Problem statement | Reproduce the part of the listing that opens with the line containing "on the text" and runs through its final line, changing nothing.

Data for processing |
▼

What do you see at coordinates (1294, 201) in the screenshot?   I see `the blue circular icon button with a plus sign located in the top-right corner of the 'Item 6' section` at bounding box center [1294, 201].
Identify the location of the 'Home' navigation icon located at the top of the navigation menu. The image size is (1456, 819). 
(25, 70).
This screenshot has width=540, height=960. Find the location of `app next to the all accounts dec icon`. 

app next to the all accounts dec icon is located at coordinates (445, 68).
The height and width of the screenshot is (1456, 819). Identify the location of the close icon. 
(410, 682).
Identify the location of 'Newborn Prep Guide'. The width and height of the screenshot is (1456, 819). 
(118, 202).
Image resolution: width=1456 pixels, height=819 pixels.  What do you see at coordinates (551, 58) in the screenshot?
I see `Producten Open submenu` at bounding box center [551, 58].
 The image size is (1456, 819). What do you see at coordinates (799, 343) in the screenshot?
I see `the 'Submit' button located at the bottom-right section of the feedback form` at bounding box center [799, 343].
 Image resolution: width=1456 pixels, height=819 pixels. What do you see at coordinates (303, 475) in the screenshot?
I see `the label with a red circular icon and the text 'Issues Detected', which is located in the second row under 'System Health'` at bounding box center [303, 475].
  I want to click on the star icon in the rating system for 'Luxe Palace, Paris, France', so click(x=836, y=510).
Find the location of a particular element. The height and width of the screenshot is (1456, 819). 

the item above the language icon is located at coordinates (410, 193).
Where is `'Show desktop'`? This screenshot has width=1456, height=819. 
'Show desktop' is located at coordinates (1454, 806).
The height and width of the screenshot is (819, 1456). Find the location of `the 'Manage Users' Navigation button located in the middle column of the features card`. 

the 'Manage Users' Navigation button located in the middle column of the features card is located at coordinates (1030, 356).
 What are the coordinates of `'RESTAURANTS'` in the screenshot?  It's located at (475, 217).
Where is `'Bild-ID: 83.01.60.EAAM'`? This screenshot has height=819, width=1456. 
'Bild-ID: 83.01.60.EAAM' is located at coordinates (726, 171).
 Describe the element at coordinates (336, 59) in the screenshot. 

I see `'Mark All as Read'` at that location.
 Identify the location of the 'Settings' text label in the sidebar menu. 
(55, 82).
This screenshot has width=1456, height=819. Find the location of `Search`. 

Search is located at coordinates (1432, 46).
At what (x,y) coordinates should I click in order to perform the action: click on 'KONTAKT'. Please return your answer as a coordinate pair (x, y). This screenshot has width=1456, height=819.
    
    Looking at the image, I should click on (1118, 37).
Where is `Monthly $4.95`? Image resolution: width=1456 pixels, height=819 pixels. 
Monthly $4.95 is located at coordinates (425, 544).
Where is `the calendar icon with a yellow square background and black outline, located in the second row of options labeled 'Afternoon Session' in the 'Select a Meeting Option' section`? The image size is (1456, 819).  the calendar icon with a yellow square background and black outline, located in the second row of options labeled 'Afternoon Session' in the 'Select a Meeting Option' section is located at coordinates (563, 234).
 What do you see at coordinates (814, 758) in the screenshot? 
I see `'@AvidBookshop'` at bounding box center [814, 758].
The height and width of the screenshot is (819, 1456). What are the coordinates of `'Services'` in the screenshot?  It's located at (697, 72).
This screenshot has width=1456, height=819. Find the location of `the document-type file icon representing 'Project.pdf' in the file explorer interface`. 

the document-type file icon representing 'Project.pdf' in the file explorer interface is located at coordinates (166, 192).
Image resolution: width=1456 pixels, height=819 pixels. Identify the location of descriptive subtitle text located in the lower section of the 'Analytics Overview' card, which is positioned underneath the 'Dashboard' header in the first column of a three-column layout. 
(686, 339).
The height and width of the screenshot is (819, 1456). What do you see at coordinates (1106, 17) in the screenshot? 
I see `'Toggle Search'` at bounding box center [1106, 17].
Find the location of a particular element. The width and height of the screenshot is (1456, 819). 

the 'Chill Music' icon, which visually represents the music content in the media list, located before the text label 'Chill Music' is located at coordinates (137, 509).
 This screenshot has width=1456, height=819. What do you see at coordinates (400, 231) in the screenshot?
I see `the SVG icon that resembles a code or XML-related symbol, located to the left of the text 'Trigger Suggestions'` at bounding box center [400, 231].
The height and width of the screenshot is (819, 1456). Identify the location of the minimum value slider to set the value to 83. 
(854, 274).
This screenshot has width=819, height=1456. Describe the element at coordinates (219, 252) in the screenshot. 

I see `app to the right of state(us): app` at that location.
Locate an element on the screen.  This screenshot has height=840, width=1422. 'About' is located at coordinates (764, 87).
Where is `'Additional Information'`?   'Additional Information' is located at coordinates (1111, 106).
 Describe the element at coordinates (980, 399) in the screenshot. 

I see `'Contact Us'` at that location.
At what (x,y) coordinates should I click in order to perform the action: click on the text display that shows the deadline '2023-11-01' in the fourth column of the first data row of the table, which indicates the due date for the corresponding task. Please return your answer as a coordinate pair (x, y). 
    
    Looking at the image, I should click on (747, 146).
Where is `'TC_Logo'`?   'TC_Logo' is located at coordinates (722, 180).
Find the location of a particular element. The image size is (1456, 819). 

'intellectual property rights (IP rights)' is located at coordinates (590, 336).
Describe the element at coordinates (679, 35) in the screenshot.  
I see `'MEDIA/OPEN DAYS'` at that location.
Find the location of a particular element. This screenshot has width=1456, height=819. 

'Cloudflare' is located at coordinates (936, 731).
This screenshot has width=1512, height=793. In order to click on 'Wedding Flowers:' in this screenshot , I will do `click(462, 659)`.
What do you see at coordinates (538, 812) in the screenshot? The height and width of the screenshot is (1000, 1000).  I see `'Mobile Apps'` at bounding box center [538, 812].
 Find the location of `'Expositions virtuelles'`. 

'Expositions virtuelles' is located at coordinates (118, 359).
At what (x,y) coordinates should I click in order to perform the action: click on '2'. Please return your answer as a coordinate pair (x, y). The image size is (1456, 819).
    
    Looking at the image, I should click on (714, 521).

▲

Output for this task |
At what (x,y) coordinates should I click in order to perform the action: click on the text display that shows the deadline '2023-11-01' in the fourth column of the first data row of the table, which indicates the due date for the corresponding task. Please return your answer as a coordinate pair (x, y). 
    
    Looking at the image, I should click on (747, 146).
Where is `'TC_Logo'`?   'TC_Logo' is located at coordinates (722, 180).
Find the location of a particular element. The image size is (1456, 819). 

'intellectual property rights (IP rights)' is located at coordinates (590, 336).
Describe the element at coordinates (679, 35) in the screenshot.  
I see `'MEDIA/OPEN DAYS'` at that location.
Find the location of a particular element. This screenshot has width=1456, height=819. 

'Cloudflare' is located at coordinates (936, 731).
This screenshot has width=1512, height=793. In order to click on 'Wedding Flowers:' in this screenshot , I will do `click(462, 659)`.
What do you see at coordinates (538, 812) in the screenshot? The height and width of the screenshot is (1000, 1000).  I see `'Mobile Apps'` at bounding box center [538, 812].
 Find the location of `'Expositions virtuelles'`. 

'Expositions virtuelles' is located at coordinates (118, 359).
At what (x,y) coordinates should I click in order to perform the action: click on '2'. Please return your answer as a coordinate pair (x, y). The image size is (1456, 819).
    
    Looking at the image, I should click on (714, 521).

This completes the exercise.